Toward a Theory of Multigenre Writing and Pedagogy

Revisionary Rhetoric, Feminist Pedagogy, and Multigenre Texts. By Julie Jung. Carbondale: Southern Illinois University Press, 2005.

I discovered the work of Julie Jung as a first-year graduate student at the University of Houston in the fall of 2003 while doing research for a seminar designed for new teaching assistants. Her article "Revision Hope: Writing Disruption in Composition Studies" (1997) was one of the first to spark my interest in feminist composition theory, particularly conflict pedagogy, and it shaped the way I thought of my classroom, my students, and my identity as a teacher. Revision, Jung proposed, is not only something we do to written texts but also something readers and writers experience beyond the page. To revision is to resee—a text, a person, a situation, the world—in such a way that we risk surrendering previously held assumptions and beliefs in order to move toward richer, more complicated understandings of ourselves and others. As opposed to product-driven theories of writing that value revision insofar as it smoothes over the bumps, clarifies meaning, and substantiates transactional relationships between readers and writers, Jung insisted that we focus on the silences and disruptions in our classrooms, our texts, and our lives as locations for revision. For Jung, revision suggests possibility—hope—because it delays closure and resists certainty. Her focus on disruption challenges teachers and scholars in rhetoric and composition [End Page 545] to recognize the silences in our classrooms and in student writing not as instances of failed pedagogy but as potential spaces for investigation, inquiry, reflection, and change.

In Revisionary Rhetoric, Feminist Pedagogy, and Mulitgenre Texts, Jung returns to the intersection of revision theory and feminist pedagogy in order to "contribute to an ongoing project of retheorizing what it might mean to practice revision in various related contexts—the academic essay, the discipline of rhetoric and composition studies, the subfield of feminist composition, and the English studies classroom" (xii). Jung dedicates a chapter to each of these sites in order to "rethink revision as both a political ideology and a textual practice," using her introductory chapter to first "define a feminist inspired revisionary rhetoric of relationship" (13). Drawing on feminist ideas of conflict and border crossing, Jung attempts to disrupt traditional theories and recast revision as a "process of disrupting textual clarity and thereby delaying consensus so that differences and conflicts within discourse communities can be identified, sustained, contended with, and perhaps understood" (xii).
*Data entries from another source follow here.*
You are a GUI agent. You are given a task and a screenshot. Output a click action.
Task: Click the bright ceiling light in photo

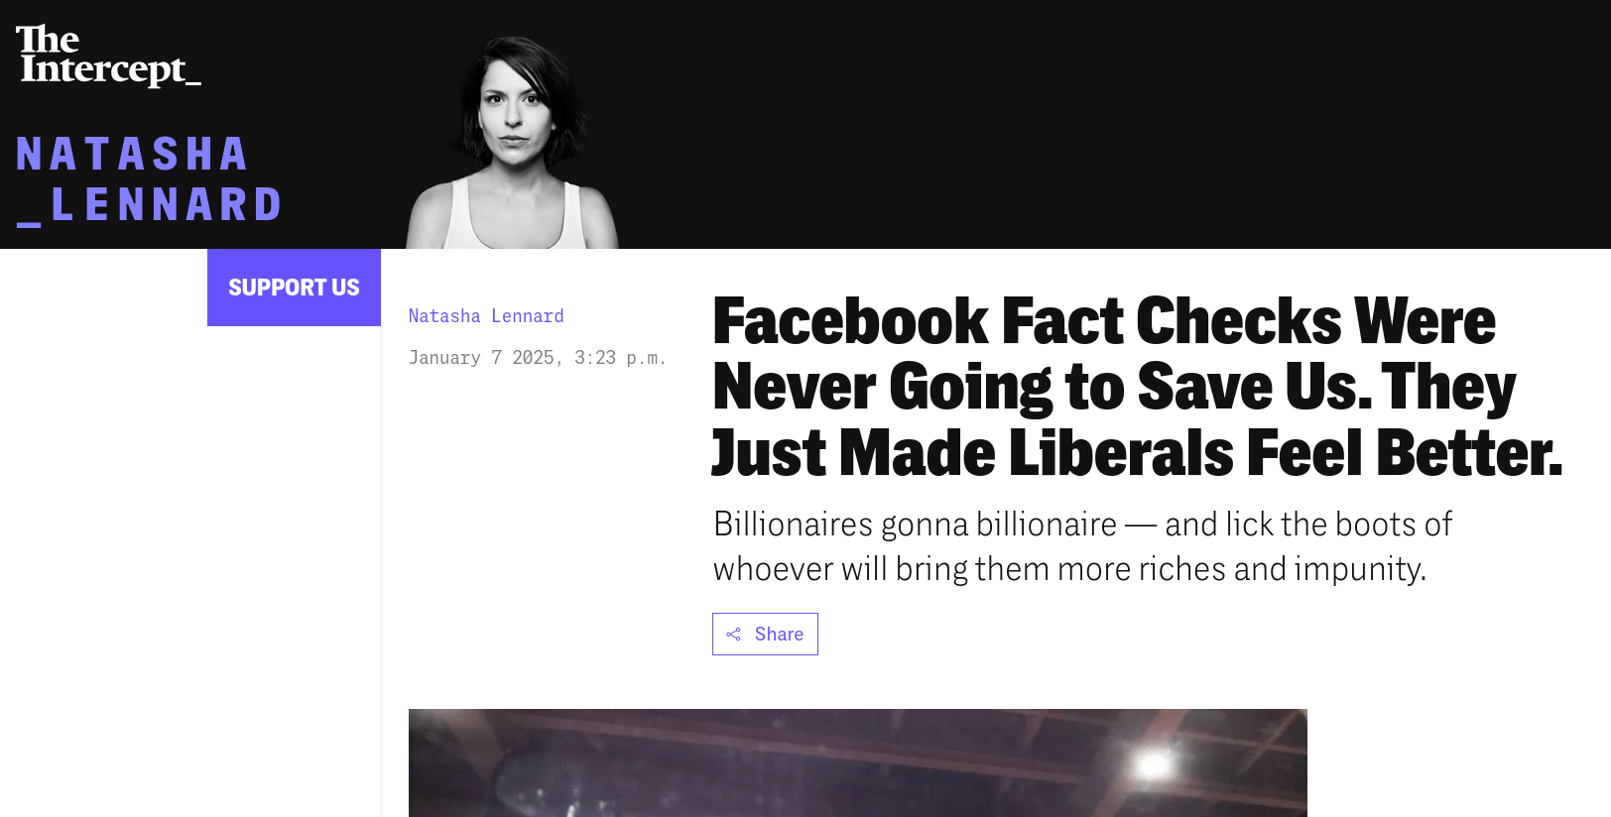(x=1153, y=763)
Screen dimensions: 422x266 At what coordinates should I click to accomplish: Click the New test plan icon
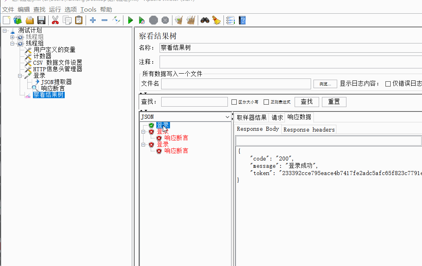coord(6,20)
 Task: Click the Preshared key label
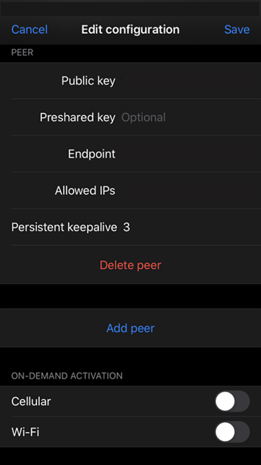point(78,118)
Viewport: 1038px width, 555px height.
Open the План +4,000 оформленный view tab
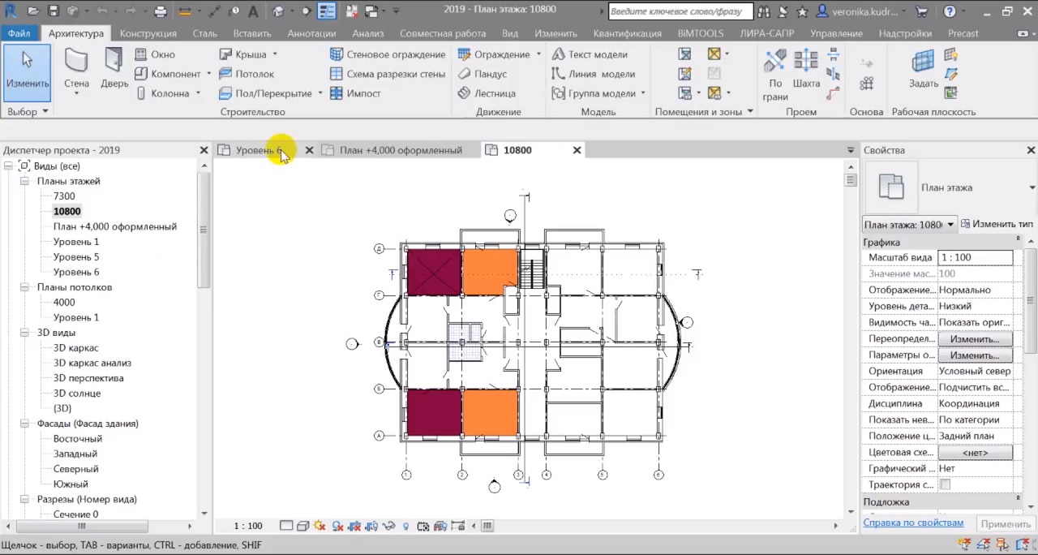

Revisionary rhetoric becomes a way of engaging with writers, readers, texts, and ideas that delays, rather than seeks out, convergence and makes way for productive, thoughtful dialogue.

According to Jung, multigenre texts represent ideal versions of revisionary rhetoric because they force readers and writers in the field of rhetoric and composition to "dis-identify" with fixed notions of authors, texts, and their own disciplinary identities in order to disrupt static conventions and create "fuller, more complex definitions of what it means to be 'in' RhetComp" (30). Jung focuses on the contrast between multigenre writing and traditional scholarly texts, suggesting that we frequently fail to listen carefully to one another when we read, often falling back on dangerous binaries—fear/confidence (149–50), feminist/man (85), mother/bitch (145–46), student/teacher (130–31), writer/reader (30)—as well as professional or theoretical allegiances that prevent us from experiencing our own revisionary moments. Multigenre texts can productively disrupt our linear, argumentative systems of reading and understanding, she proposes, by creating more productive relationships between readers, writers, and texts.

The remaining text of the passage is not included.